Enfin, de sa belle voix basse aux notes émouvantes, Christine parla :

— Messieurs du Conseil d’État, et vous, mes anciens ministres, qui m’avez été d’un si puissant, d’un si secourable appui, vous, Messieurs les députés des quatre États que j’ai toujours trouvés fidèles dans mes difficultés, dans mes peines comme dans mes joies, et vous tous qui représentez ici le peuple de Suède que j’appelais mon peuple, vous qui n’êtes plus que mes amis, croyez bien que ce n’est pas sans déchirement que je me sépare de vous et de mon pays.

« Ce n’est pas sans longuement hésiter que j’ai pris cette décision qui me brise le cœur. J’y ai réfléchi huit ans sans avoir le courage de m’y résoudre. Aucun événement, aucun des arguments que vous m’avez opposés et dont j’ai su mesurer la force, n’ont pu modifier mon avis.

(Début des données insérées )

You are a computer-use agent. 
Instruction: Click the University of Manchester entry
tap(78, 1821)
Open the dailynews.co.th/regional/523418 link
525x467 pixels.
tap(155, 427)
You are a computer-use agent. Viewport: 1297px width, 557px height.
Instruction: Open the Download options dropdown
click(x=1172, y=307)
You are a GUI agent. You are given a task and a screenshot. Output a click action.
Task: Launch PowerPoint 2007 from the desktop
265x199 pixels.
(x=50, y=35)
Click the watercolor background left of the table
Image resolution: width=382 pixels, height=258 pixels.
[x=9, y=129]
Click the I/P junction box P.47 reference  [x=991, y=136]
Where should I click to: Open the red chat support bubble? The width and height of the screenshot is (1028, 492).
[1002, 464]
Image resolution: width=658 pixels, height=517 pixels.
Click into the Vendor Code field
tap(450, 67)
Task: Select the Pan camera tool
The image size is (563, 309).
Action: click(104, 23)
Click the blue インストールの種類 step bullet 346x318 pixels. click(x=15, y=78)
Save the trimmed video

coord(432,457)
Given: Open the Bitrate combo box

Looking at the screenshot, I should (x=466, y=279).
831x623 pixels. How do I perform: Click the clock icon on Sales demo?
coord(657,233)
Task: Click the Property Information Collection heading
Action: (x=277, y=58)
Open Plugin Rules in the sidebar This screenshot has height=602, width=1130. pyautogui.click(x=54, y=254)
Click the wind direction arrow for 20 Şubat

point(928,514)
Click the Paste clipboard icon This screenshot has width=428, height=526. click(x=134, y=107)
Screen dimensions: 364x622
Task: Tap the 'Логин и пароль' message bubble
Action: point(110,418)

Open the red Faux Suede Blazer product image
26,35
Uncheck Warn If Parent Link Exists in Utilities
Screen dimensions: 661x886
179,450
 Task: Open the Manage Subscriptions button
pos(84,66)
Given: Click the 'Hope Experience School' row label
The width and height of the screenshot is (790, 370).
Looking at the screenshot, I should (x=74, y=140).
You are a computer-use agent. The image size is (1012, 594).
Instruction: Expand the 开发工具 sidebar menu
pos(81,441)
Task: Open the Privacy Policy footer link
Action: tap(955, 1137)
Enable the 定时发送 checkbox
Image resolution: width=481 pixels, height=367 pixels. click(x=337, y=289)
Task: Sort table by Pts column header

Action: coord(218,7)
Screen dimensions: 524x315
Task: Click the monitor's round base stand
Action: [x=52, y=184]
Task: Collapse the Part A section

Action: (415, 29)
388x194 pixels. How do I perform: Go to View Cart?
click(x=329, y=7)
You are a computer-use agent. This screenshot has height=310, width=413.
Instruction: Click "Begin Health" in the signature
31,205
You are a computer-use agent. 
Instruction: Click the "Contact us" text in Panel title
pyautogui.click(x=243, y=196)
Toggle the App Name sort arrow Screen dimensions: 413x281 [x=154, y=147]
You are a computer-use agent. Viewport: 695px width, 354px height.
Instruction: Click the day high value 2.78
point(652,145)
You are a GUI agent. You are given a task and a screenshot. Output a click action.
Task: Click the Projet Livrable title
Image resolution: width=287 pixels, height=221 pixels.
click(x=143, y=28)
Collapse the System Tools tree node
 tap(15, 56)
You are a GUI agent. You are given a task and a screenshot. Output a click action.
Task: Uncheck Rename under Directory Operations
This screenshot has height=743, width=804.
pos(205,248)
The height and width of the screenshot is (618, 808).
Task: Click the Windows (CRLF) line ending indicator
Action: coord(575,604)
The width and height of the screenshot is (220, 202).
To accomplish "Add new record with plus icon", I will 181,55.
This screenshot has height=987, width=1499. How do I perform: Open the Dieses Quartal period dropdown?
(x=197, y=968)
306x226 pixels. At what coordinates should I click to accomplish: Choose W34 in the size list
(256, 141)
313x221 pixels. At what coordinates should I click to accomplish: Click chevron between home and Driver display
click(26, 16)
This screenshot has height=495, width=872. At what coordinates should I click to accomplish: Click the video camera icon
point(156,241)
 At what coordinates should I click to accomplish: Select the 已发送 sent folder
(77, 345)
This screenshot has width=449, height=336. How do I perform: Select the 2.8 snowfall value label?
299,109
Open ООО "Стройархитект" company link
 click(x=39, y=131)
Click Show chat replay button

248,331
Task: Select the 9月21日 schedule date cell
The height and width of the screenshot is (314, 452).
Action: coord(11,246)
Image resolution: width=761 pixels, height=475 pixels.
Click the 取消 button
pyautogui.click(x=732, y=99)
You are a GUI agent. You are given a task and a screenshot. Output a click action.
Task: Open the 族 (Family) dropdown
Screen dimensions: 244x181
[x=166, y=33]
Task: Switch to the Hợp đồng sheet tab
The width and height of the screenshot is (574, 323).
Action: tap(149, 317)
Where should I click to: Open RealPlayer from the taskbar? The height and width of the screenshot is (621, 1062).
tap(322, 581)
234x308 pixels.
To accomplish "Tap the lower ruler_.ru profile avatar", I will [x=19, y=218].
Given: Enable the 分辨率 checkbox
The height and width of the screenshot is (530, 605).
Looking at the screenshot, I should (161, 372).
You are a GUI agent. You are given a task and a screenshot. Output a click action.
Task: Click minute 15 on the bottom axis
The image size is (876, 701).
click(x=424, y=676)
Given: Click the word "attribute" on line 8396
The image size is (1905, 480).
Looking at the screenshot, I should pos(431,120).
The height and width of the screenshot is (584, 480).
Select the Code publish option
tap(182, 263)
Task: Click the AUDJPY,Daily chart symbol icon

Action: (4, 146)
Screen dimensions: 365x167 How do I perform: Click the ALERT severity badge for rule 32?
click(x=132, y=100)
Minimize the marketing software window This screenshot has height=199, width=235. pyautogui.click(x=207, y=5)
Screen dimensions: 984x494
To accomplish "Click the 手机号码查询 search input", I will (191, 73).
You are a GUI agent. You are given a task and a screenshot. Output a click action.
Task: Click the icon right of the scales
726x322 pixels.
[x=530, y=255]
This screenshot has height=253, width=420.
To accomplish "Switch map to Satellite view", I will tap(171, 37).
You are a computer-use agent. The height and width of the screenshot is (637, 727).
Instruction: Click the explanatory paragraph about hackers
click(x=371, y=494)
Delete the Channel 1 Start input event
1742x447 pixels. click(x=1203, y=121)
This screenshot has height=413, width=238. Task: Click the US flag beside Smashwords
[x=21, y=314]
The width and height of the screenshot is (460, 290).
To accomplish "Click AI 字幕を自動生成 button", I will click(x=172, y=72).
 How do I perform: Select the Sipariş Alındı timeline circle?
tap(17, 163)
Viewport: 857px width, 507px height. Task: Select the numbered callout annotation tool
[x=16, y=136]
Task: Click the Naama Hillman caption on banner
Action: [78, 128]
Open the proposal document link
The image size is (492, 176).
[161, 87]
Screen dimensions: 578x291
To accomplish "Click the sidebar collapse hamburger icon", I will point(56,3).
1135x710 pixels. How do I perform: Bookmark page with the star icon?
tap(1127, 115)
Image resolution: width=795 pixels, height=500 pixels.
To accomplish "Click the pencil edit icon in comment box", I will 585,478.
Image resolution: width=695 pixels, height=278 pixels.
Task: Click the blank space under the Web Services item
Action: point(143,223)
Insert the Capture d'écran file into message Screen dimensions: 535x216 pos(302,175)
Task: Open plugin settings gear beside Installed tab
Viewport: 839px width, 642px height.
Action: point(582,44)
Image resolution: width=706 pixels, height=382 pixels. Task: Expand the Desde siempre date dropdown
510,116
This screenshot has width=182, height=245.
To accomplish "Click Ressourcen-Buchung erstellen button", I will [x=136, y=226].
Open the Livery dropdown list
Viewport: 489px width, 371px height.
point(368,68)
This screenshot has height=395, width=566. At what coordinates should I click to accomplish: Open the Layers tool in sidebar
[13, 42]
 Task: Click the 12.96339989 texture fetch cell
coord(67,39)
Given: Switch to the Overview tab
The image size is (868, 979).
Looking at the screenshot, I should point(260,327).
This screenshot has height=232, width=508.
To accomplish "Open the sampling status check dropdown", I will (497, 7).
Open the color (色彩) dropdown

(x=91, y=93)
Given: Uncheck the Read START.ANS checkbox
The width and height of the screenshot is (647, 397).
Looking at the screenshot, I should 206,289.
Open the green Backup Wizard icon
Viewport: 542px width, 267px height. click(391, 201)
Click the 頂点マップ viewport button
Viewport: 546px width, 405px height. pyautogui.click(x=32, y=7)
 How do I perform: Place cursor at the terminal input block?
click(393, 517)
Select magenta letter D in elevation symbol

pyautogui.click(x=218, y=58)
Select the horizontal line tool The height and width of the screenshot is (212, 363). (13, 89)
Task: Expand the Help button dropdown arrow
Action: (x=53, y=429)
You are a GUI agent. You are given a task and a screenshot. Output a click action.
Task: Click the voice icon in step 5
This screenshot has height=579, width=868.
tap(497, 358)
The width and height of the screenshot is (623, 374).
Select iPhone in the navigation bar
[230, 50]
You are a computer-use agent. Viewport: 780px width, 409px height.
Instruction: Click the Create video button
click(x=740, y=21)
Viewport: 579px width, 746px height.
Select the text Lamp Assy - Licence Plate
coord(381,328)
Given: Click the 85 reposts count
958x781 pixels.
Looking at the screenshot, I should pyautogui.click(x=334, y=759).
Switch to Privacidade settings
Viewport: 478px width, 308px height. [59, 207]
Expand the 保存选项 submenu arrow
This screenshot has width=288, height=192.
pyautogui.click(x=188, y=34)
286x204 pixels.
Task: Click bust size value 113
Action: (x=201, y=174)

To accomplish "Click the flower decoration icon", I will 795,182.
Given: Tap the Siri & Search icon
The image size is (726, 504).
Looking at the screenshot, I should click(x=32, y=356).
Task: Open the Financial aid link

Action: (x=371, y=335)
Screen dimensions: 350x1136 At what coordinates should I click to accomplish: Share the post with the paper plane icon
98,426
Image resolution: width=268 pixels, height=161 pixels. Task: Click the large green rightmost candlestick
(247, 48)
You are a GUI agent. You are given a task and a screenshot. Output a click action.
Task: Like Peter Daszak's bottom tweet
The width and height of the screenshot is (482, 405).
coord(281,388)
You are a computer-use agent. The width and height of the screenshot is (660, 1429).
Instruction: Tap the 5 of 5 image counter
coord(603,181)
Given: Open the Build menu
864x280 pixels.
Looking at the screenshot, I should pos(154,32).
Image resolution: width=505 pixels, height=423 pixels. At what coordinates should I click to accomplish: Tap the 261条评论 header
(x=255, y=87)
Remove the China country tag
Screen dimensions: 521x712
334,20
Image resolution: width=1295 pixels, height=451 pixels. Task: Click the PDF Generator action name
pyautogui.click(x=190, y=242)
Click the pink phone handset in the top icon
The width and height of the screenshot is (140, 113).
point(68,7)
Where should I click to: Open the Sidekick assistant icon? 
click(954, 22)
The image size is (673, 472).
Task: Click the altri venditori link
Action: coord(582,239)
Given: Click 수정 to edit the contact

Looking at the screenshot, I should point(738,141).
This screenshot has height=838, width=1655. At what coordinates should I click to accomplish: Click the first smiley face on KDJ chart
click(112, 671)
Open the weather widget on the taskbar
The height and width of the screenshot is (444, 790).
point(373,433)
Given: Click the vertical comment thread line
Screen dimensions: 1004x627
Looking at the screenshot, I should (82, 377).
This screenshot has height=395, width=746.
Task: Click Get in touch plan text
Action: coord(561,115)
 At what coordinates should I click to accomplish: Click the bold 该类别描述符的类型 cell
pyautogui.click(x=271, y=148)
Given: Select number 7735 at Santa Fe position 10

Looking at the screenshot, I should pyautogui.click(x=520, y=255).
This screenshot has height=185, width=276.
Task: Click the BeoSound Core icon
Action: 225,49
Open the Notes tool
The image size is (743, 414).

J’ai disposé dans ce but toutes mes actions et je les ai menées à cette fin jusqu’à cette heure où je suis prête à achever mon rôle et à me retirer derrière la scène. Je sais que peu de personnes me jugeront favorablement et que beaucoup d’entre vous me jugent avec sévérité. Je m’inquiète fort peu des applaudissements mais vous chagriner me fait grand deuil. J’agis pourtant suivant ma conscience, pour le bien de la Suède, comme vous le reconnaîtrez par la suite. J’ai préféré la conservation de l’État à tout autre intérêt, comme j’ai tout consacré à son service…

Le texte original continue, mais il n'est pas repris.